Когда Вера узнала, что их собираются угонять из деревни, то поняла что теперь её очередь: Вася был на фронте и сам позаботиться о своем костюме не мог. Бабушка собрала его и унесла с собой.
На 42-ой день пути, 7 апреля, они пришли в Белоруссию. Взрослых парней и девушек погнали дальше, на работы в Германию. А остальных распределили по домам местных жителей. Отец и Галя попали в один дом, а Вера в другой. Семья, где ей предстояло жить, была буквально нищая. Как раз был пост перед Пасхой, ели один раз в день кислую капусту разведенную водой - это называлось холодной окрошкой.
К счастью, бедственное положение ребенка, который прошел 500 километров и которого кормили одной капустой, заметили соседи и забрали Веру к себе.
Семья была работящая, еда в доме была. Когда садились за стол, хозяйка часто повторяла: "Вера бери хлеб, Вера ешь".

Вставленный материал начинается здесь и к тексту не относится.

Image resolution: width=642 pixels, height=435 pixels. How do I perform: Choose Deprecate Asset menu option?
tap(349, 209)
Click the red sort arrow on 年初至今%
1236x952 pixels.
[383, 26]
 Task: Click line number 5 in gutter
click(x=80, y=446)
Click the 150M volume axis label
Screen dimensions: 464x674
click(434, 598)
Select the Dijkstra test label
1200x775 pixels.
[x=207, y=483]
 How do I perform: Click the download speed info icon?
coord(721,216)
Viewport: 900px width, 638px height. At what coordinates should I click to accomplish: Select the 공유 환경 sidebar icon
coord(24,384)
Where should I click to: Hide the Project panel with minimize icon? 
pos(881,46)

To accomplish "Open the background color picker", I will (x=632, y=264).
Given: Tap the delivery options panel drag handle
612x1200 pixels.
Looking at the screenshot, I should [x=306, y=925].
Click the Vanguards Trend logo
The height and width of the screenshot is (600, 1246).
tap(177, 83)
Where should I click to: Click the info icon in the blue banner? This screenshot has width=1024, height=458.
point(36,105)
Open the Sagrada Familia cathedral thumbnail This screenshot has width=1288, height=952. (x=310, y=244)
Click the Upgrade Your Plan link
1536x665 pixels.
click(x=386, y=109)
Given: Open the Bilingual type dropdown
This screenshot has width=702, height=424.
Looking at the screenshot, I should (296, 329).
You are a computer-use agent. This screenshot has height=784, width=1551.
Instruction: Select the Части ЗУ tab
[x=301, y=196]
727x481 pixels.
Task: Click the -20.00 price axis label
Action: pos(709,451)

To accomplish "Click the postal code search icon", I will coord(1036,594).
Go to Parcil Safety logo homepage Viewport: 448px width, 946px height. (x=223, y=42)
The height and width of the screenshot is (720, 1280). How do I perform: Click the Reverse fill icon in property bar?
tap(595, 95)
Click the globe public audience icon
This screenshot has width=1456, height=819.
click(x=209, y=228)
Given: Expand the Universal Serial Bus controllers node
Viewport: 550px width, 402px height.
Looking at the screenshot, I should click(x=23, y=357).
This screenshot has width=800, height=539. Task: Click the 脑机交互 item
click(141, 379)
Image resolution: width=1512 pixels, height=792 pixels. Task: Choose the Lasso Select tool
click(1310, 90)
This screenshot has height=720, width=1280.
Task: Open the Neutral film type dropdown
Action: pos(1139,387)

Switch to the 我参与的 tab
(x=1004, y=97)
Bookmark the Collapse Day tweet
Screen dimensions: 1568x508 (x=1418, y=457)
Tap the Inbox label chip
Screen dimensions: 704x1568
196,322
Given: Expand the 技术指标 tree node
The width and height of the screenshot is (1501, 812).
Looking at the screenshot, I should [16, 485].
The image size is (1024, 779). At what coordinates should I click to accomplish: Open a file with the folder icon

Такая забота, правда, была не совсем бескорыстной. Немцы отправляли местных в лес - на заготовки. И хозяин Виктор, пользуясь тем, что его брат был старостой при немцах, отправлял на работу бабушку вместо себя.
Несколько раз в деревню наезжал карательный отряд, состоящий из французов. Сами немцы боялись леса, и поэтому за партизанами охотились французские каратели. В деревне ходила поговорка: "Француз на пороге: девка, кошка берегись!" Ну с девками все понятно, а кошки причем? А кошек французы ели. Деликатес такой был, да.
Хозяин строго-настрого велел своему сыну караулить французов и как только они появятся, прятать Веру в подвал. В тот же подвал бабушка каждый раз тащила Васин костюм. Французы ведь известные модники.
Мальчишка не подвёл. Вера и костюм уцелели.
Но всю жизнь бабуля не любила ничего французского и не ела кроликов. Понимаете почему?
А потом Белоруссия была освобождена. Наши наступали на запад и рассказывали страшные и правдивые вещи: ржевский район разгромлен, бои шли страшенные, многих деревень не осталось, люди едят траву и кору с деревьев. В Белоруссии дела обстояли намного благополучней. Да и прадед Егор времени зря не терял, очаровал хозяйку дома в котором жил, приветливую вдовушку. Всем можно было остаться. Но Вера тогда сказала: "Умирать я буду дома". И отец с дочками отправились назад. Ехали на открытой транспортной платформе. На обратный путь им дали мешок гороха. Костюм, пальто, мешок гороха - возвращались богачами! Жаль только, что горох по пути отобрали солдаты. Наши солдаты.
Спустя полтора года вернулись домой. Как страшно было идти по знакомой дороге, как замирало сердце в отчаянии увидеть мертвую сожженную деревню. И какое облегчение издалека увидеть дым из труб: деревня жива, люди топят печи.
Один только дом сожгли немцы, отступая. Один только во всей деревне. Наш дом. Дом бабушки. В нем был немецкий штаб, оставались может быть какие-то документы, вещи. И они махом уничтожили все.
Переночевали у односельчан, а утром бригадир пришёл и отправил в поле.
И началась работа. Без конца и без края. Разоренную землю надо было восстанавливать: обрабатывать поля лопатой и мотыгой, носить на себе многие километры мешки с зерном.
Ели и мёрзлую картошку, и траву, и хлеб пополам с опилками.
Откуда они брали силы? Хрупкие девушки, изможденные женщины?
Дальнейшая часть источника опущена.